The geographic unit of measurement used here is what the U.S. federal government calls core-based statistical areas, or CBSAs. These are defined as a central city and the counties that are tied to it, such as the Los Angeles CBSA, which also includes Orange County to the south as well as Long Beach and Anaheim.
For the analysis, individuals are grouped together based the characteristics of their local area. For instance, researchers grouped together everyone who lived in CBSAs where voter turnout was above 64.434%. The criteria used to define the higher and lower group are given in the detailed tables below.
In making these groups, the goal was to examine communities that really stood out.
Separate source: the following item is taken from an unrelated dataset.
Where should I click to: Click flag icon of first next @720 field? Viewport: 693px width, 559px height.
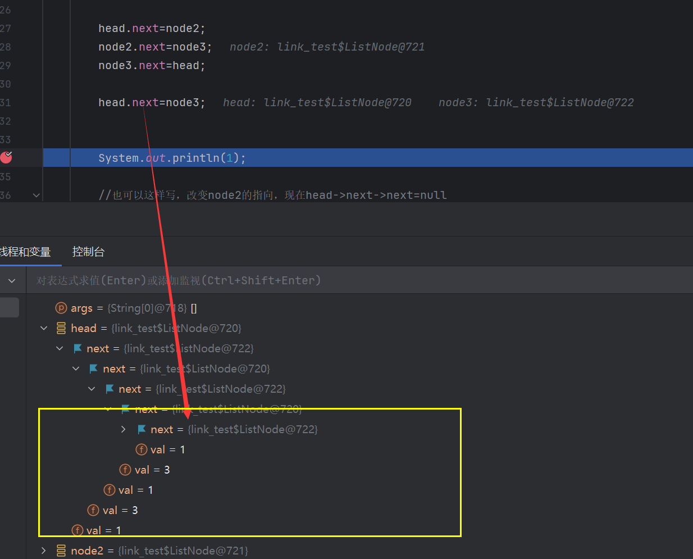pos(94,369)
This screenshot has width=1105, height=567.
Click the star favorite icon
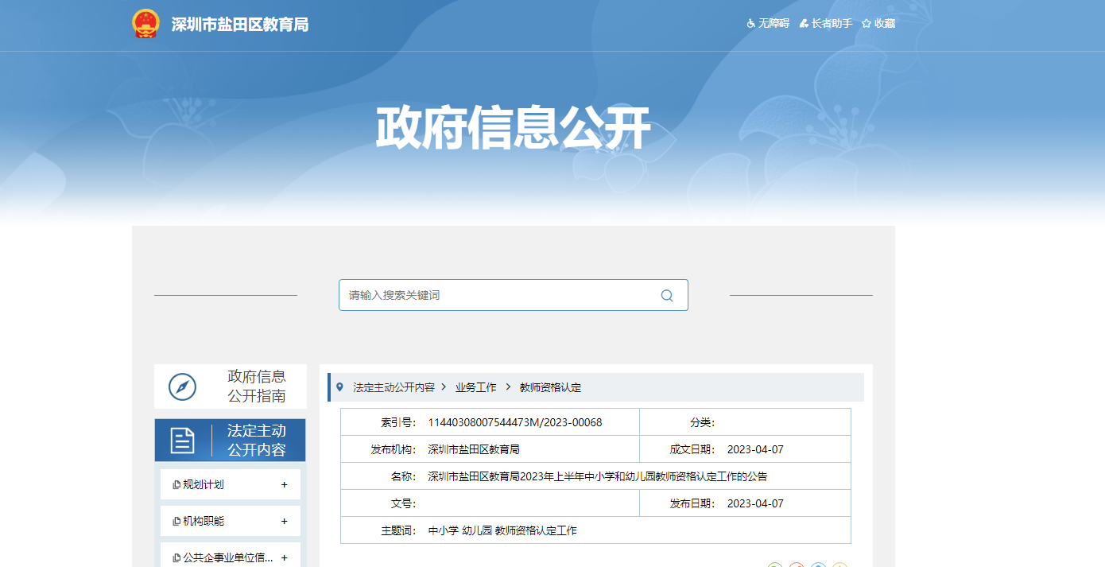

As such, divisions were made so that the higher and lower groups are relatively small – roughly the top or bottom 10% of the U.S. population that live in a CBSA – while the middle group is large, often making up around eight-in-ten living in a CBSA. Given that the effects of community characteristics are largely indirect – as discussed below – this gives us the best chance at detecting their influence by minimizing the variation within each group.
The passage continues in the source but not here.